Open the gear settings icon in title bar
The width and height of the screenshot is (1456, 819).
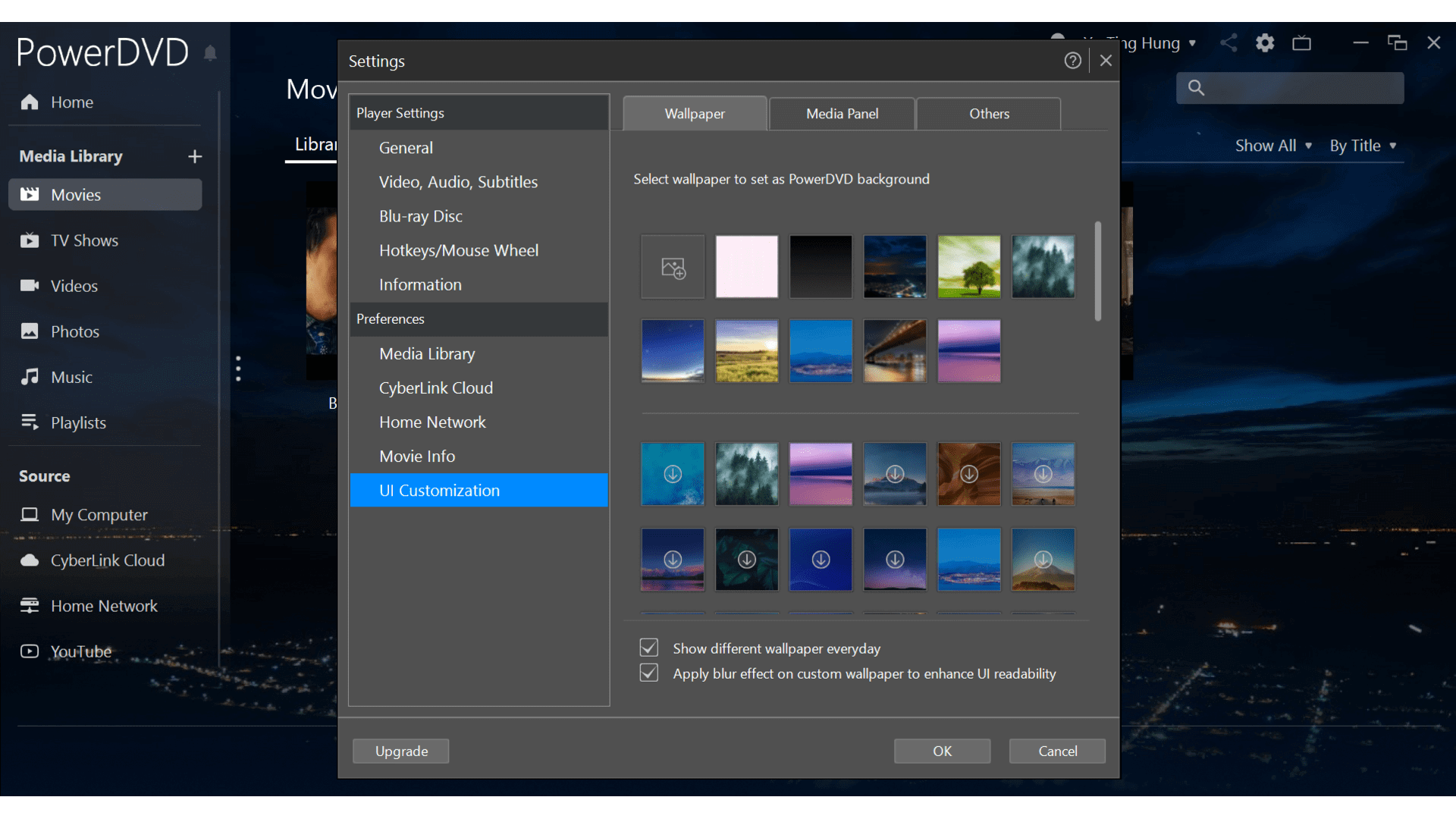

=======

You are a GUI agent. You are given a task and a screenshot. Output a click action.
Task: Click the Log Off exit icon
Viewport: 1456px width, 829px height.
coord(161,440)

=======

# Assignment
Give the exact lines, and only those, from the line containing "Open the gear settings icon in title bar" through the line containing "The width and" in the entries above.

# The completed task
Open the gear settings icon in title bar
The width and height of the screenshot is (1456, 819).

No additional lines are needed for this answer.